In a web environment, all configuration data is on the server and nobody (except the administrator) has access to this data.

[Otto]

Hello Carles,
I mean safety also if someone can get access to the server physically.

If you have some time – for example the night porter in a hotel -
it is easy to change the administrator password of a server.
Then you have access to the system.

Then it seems hacking a root PW should be no problem:

https://www.youtube.com/watch?v=dyc5b3yT2tI

Only encryption of the data can be a solution.

Best regards,
Otto

[Otto]

Hello,
it seems that with root access –which should be easy if you have physical access to the server- you can reset the PW.

Otto

From the MySQL forum

DIsable root password reset

Hi to all,
i'd like to know if it's possible to block and prevent the reset of root password of my mysql database, in order to increase security and avoid that someone can log to my database with root password damaging data or structure.


Only a user with root privs can reset root password without restarting the server with --skip-grant-tables, so ensure no-one except root has root privs, and that root cannot connect remotely.

[Carles]

Otto,

Then it seems hacking a root PW should be no problem:
...

It's true, very easy...

Only encryption of the data can be a solution.

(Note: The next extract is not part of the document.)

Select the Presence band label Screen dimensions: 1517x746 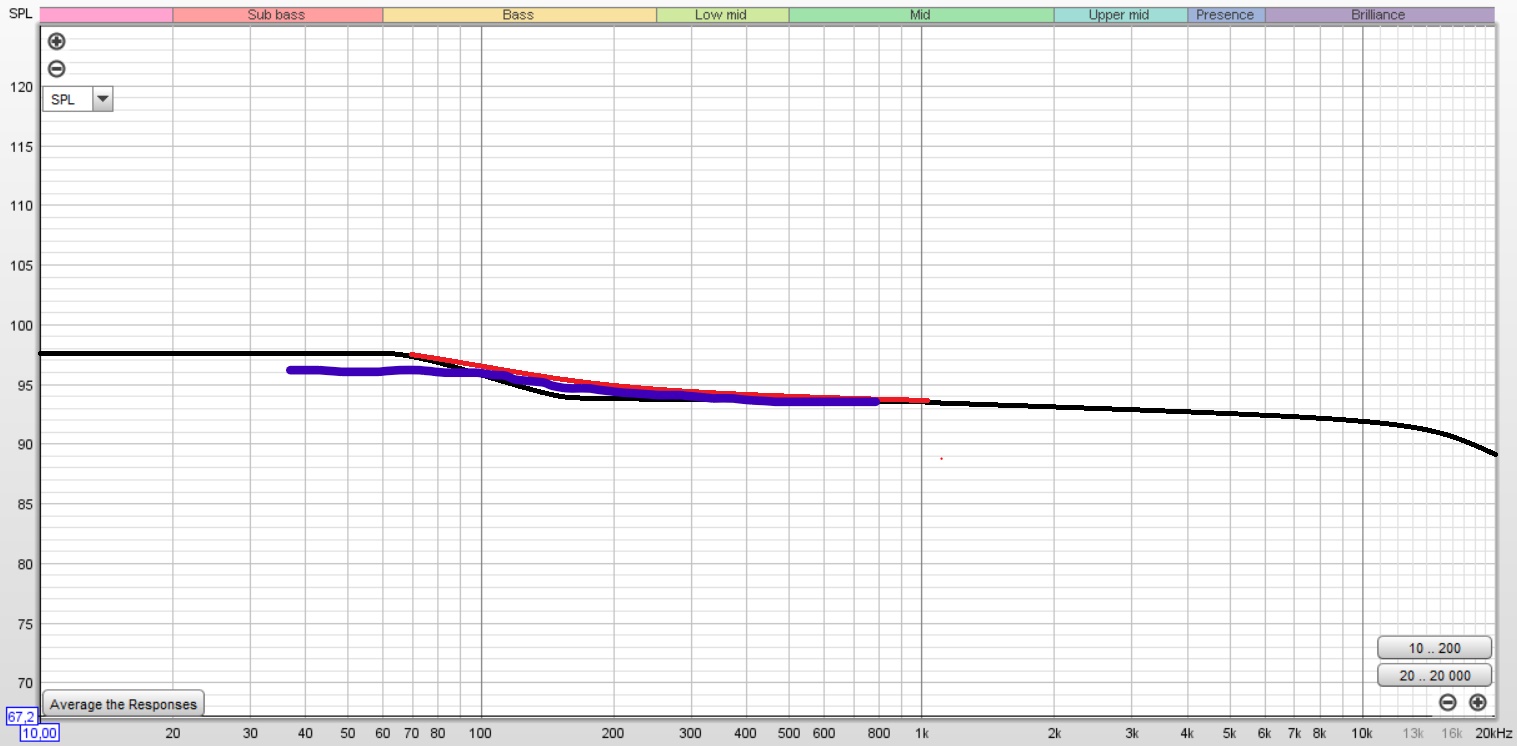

In this case, if you use dbf you should also encrypt the data

Otto, if your server system is exposed, you should protect it too. It is one of the most important security measures

[Otto]

Hello Carles,
please see my post: encrypt-decrypt word doc
viewtopic.php?f=3&t=35194&p=209458&hilit=encrypt#p209458
I resolved my problem with file encryption.
But as you see in the post to my topic I think we trust to much the MySQL security.

Otto,
Do you use a SQL-database?
Then you store the DOC-file in a BLOB-field. The SQL-database is already password-protected.

Best regards
Otto

[Otto]

Hello Carles,
please see my post: encrypt-decrypt word doc
viewtopic.php?f=3&t=35194&p=209458&hilit=encrypt#p209458
I resolved my problem with file encryption.
But as you see in the post to my topic I think we trust too much the MySQL security.

Otto,
Do you use a SQL-database?
Then you store the DOC-file in a BLOB-field. The SQL-database is already password-protected.

Best regards
Otto

[Otto]

Hello Carles,

What is the MySQL equivalent of SQL Server 2016 Always Encrypted technology or is there anything similar in MySQL that can act as AE?

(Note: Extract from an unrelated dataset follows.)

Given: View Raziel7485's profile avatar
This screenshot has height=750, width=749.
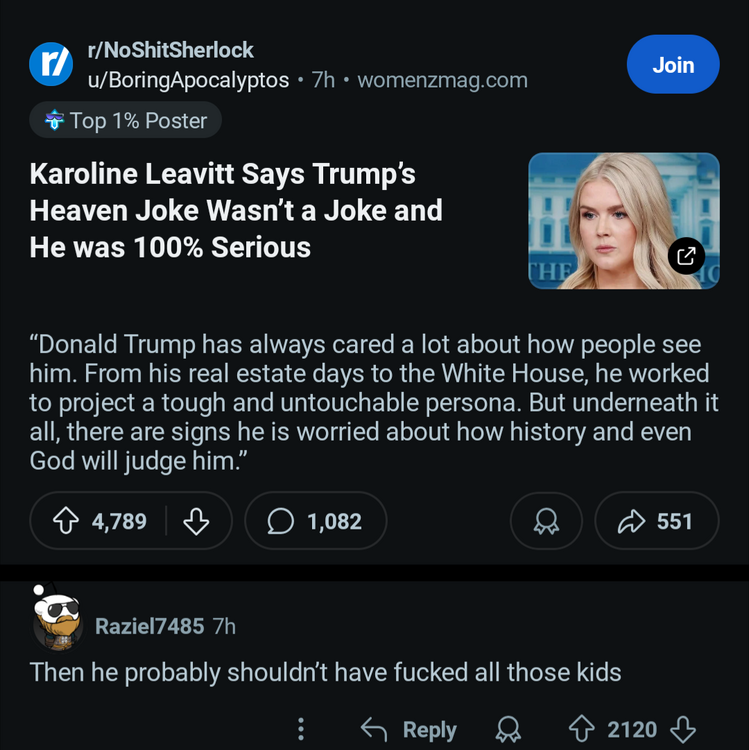Looking at the screenshot, I should tap(57, 618).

https://dba.stackexchange.com/questions/158725/what-is-the-mysql-equivalent-of-sql-server-2016-always-encrypted-technology

Conclusion
Transparent Data Encryption is extremely simple to use. However, the data protection is very limited. TDE protects the data at rest only. However, Always Encrypted is really a powerful feature. It is still not too complex to implement, and the data is completely protected. Not even a DBA can see it without having an access to the encryption keys. Hopefully, the limitations for AE, especially the collation limitation, will be removed in the future versions of SQL Server.

https://codingsight.com/transparent-dat ... encrypted/



Best regards
Otto

[nageswaragunupudi]

If we have physical access to the server, we do not need to know any usernames or passwords to see the data. What all we need is a hex editor and most program editors can do this.

Navigate to MySql/MariaDB installation folder and look for folder "data". In this folder, we see each database as a subfolder. Within each subfolder, we see every table as <tablename>.ibd. Open this *.ibd in a hex editor and view all the data in the table in plain asci.



Table/Tablespace encryption protects from this.

[Otto]

Dear Mr Rao
thank you for showing this. This is what I am afraid of.
As fare as I know encryption is only build in in MariaDB not in MySQL. Is this right.
Thank you and best regards
Otto

[nageswaragunupudi]

MySQL Enterprise edition provides encryption as an optional feature.

In any case, the point is that MySql/MariaDB data is as secure or insecure as your DBF data. We need to keep the server physically inaccessible to others.

Larger organizations have their own security arrangements. Small organizations can adopt simpler solutions like keeping the server inside a locked grilled box/almirah with good ventilation.